Как по-разному относятся люди к приглашенному в их дом священнику! Для кого-то это целое событие, хозяева готовятся, наводят в доме порядок, накрывают на стол и даже за бутылочкой сбегают. А кто-то смотрит на тебя, словно на сантехника. Пришел дядя Вася, подвели его к унитазу, поколдуй, дядя Вася, что-то там не проходит. Так и тебе: посмотри, батюшка, загадили мы здесь все вокруг, совсем жизни не стало, ты поколдуй, а мы пока своими делами займемся. Ни о каком столе никто и не заикается, какой может быть стол для сантехника? Понятно, что не в столе дело, порой такие хозяева гостеприимные попадутся, что и не знаешь, как уйти. «Батюшка, покушайте, специально для вас готовили!» А если это твой третий обед за день? И отказаться невозможно – людей обидишь. Не каждый же день к ним домой священник наведывается. «Батюшка, а добавочки? Неужели не понравилось?» – В лице хозяйки катастрофа. «Понравилось, понравилось, но от добавочки уж избавьте, родненькие, Христа ради».

Как-то в самом начале Петрова поста освящал квартиру. Хозяйка – женщина от церкви далекая, потому и приготовилась угощать батюшку курочкой. Ничего так себе курочка, на вид аппетитная. «Батюшка, уж не побрезгуйте, специально для вас старалась. Сперва думала импортную взять, но потом решила, что наша повкуснее будет. Все утро бегала, выбирала, уж покушайте».

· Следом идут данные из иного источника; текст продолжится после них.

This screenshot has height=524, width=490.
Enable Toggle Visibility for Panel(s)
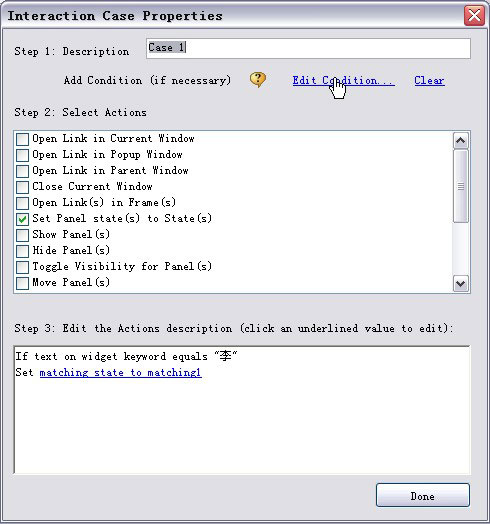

И что бы вы стали делать на моем месте? С одной стороны, конечно, пост, а с другой – хозяйка, что целый день ломает голову, чем бы тебя угостить. А ты начнешь: «Нет-нет, курочку вашу, матушка, ешьте сами, мы постимся» – и убьешь человека отказом. Ладно, ведь по душевной простоте предлагает. Ем, действительно вкусная, хотя на душе кошки скребут. Хозяйка смотрит на меня с облегчением: «А мне говорили, что напрасно я курицу готовлю, ведь пост, батюшка ее есть не станет. Правильно-правильно, батюшка, постных дней еще много будет, а пока никто не видит, можно и нарушить».

Но чаще всего, приглашая священника домой, никто особенно не готовится, просто и в голову такое не приходит, хотя как ни крути, а приход в дом священника – дело необычное.

Так вот, разоблачаюсь, гадаю: кушать в трапезной или там придется за стол садиться?

– Батюшка! – Слышу голос кого-то из певчих. Оборачиваюсь, в алтарь просунулась девичья головка. – Вас здесь мужчина какой-то спрашивает. Вы не могли бы выйти?